Copy down every line of the data that follows exactly. Omit the pictures.

======== Supplied data

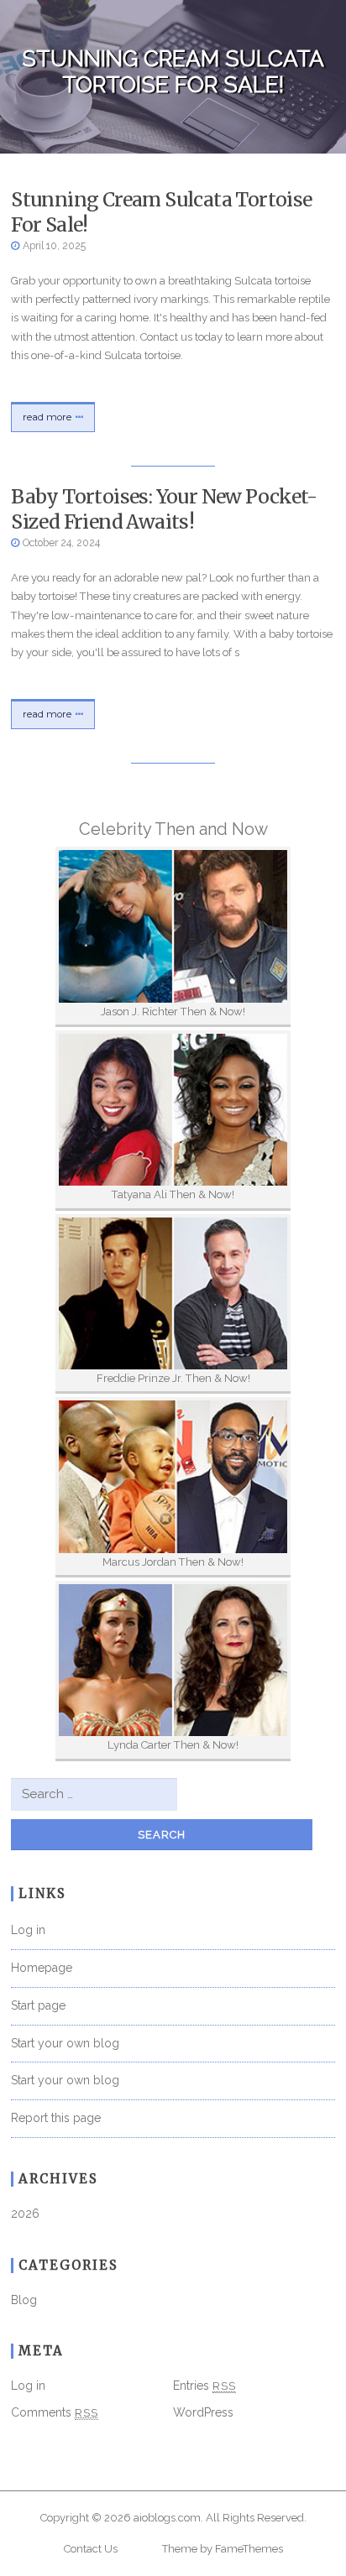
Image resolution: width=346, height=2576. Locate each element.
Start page (38, 2005)
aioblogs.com (167, 2517)
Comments (54, 2412)
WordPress (203, 2412)
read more (47, 417)
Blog (24, 2300)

================

Problem solution >>
Image resolution: width=346, height=2576. Locate each element.
Start page (38, 2005)
aioblogs.com (167, 2517)
Comments (54, 2412)
WordPress (203, 2412)
read more (47, 417)
Blog (24, 2300)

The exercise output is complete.